Affin’s 9M13 results beat our and consensus estimates, as a MYR35m loan impairment writeback more than offset its lacklustre operating income growth. Dividends were also ahead of expectations, due to stronger-than-expected earnings and a higher-than-expected payout. We raised our FY13F net profit forecast by 4%, but our MYR4.40 FV (10x CY14 EPS) and NEUTRAL call are unchanged.
- 3Q13 results beat estimates. Affin’s MYR173m 3Q13 net profit (+7% y-o-y; +9% q-o-q) was above our and consensus expectations, with 9M13’s MYR483m bottomline (+3% y-o-y) comprising 81% of our and 79% of consensus FY13 net profit projections respectively. While annualised pre-impairment operating profit was 8% below estimates, this was more than compensated for by a net writeback in loan impairment allowance of MYR35m in 9M13 vs our FY13F: MYR76m charge.
- 3Q13 highlights. Positives were: i) stable net interest margin (NIM), both q-o-q and y-o-y, ii) tightly controlled overheads, iii) the quarter’s net loan impairment writeback, and iv) improved asset quality. However, loan growth was still soft (8% y-o-y vs industry’s 9.5%).
- Loan and deposit growth. Loan growth continued to decelerate (see Figure 10), as growth in residential and non-residential mortgages slowed. Annualised loan growth of 6% was below the 9-10% target and our 10% assumption. Customer deposits broadly kept pace, on an annualised basis, but current account and saving account (CASA) deposits were still down 2% YTD.
- Asset quality. The gap between Affin’s and system asset quality narrowed further. Affin’s gross impaired loan (GIL) ratio of 2.03% is now slightly above system GIL ratio of 1.99%. Loan loss coverage (LLC), however, was still lagging at 75.4% vs system LLC’s 97.6%.

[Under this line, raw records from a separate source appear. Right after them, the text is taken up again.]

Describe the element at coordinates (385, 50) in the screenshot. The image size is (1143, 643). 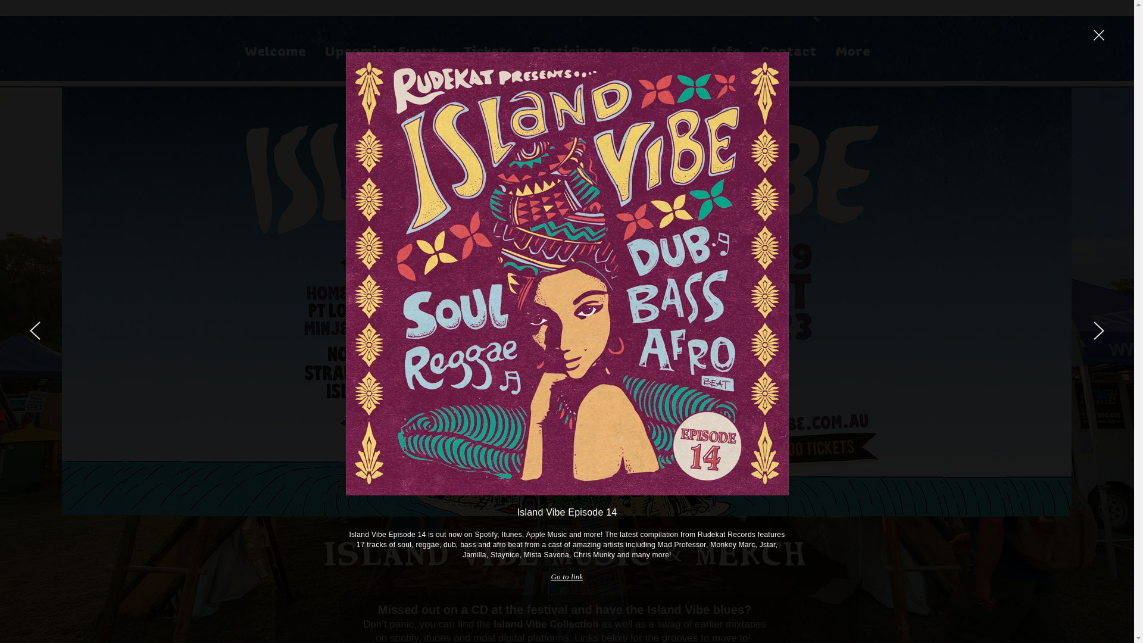
I see `'Upcoming Events'` at that location.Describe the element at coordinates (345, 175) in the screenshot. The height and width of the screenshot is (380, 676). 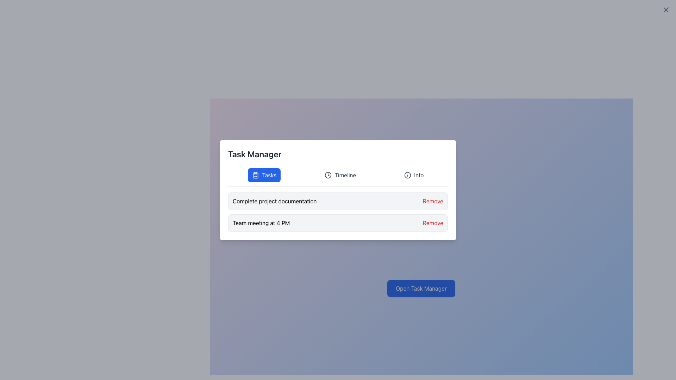
I see `the 'Timeline' label, which is styled in a sleek sans-serif font and located in the center of the interface` at that location.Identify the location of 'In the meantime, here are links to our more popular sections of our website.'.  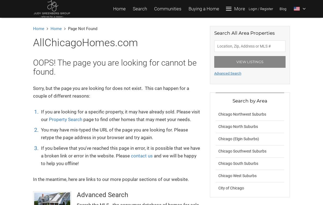
(111, 179).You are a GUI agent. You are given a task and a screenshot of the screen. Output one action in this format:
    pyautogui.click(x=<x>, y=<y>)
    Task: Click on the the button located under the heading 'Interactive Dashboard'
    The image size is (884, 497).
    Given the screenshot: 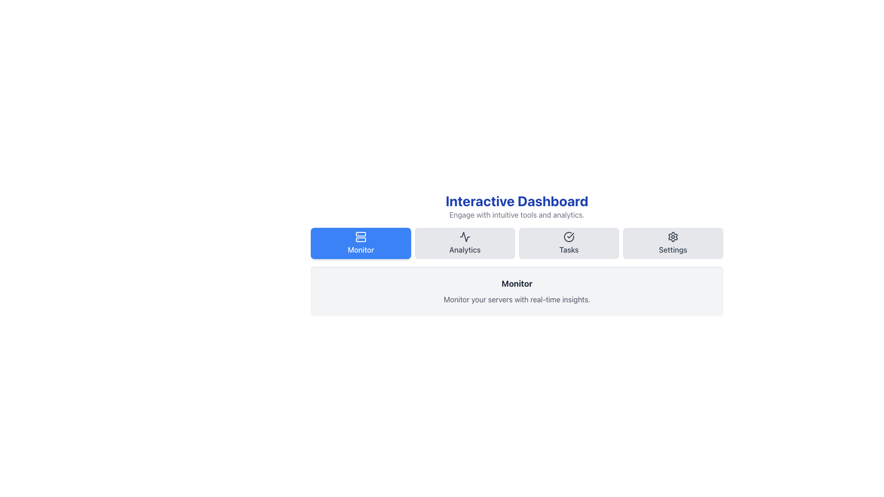 What is the action you would take?
    pyautogui.click(x=465, y=243)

- Dividend. Affin surprised with a higher-than-expected net interim DPS of 15 sen (3Q12: 12.3 sen, net) vs. our net DPS forecast of 12 sen. This translates to a net payout ratio of about 36% vs. our 30% assumption. We do not expect a final dividend.
- Forecasts and investment case. We raised our FY13F net profit forecast by 4% after lowering credit cost assumption to 11bps from 21bps. However, we keep our FY14F forecast unchanged, as we do not think the loan impairment writebacks are likely to be sustained. Thus, our MYR4.40 FV (10x CY14 EPS) and NEUTRAL call are retained.
Company Profile
The principal activities of Affin are commercial banking and hire purchase, Islamic banking, investment banking and stock-broking, money-broking, fund and unit trusts management. The group is also involved in life and general insurance, via its jointly controlled entity/associate.